* [Instructions]:
**a)** Translate this sentence from the blog post about back pain and breast cancer into French: "Laughter is good medicine."
**b)** According to the blog post about back pain and breast cancer, what experience was the blog first started to chronicle?

======== Quoted passage ========

Sunday, February 2, 2025

Another dance with cancer.

I started this blog with back pain. Thus the name of the blog - back(b)log. It was a blog (or a log) chronicling my experience with intense back pain. I had a lot of readers then but it didn't create the community I had hoped to. I was experiencing something awful and I wanted to connect with other people who could empathize and understand what I was going through.

Instead, I learned to write and make people laugh, of all things.

Laughter is good medicine.

Then, I got breast cancer. I didn't write about that as much and I sure as hell didn't promote my blog posts on Facebook like I did with the back pain. I don't know why I isolated with the breast cancer. I remember the things I told myself back then but I haven't had any therapy about it so I'm not sure why, exactly, I was so intensely private about it.

I figured if anyone read what I wrote, then fine, but no one ever commented or said anything to me about it. It wasn't one of those viral stories of resilience and bravery except only to me and those who are closest to me and that was fine.

======== Data shown ========

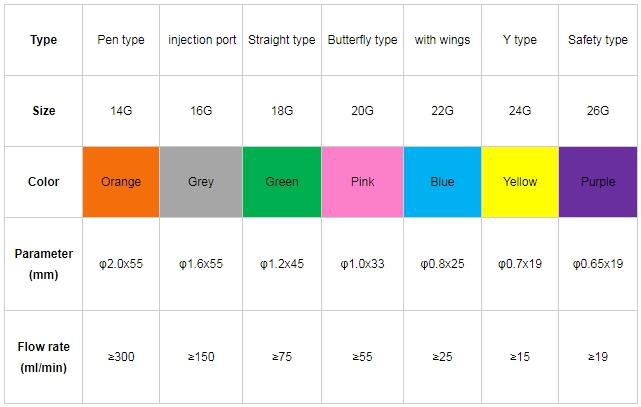Viewport: 641px width, 407px height.
Task: Choose the Yellow color cell
Action: point(520,182)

========

* [Exercise solutions]:
**a)** Le rire est un bon remède.

**b)** Intense back pain.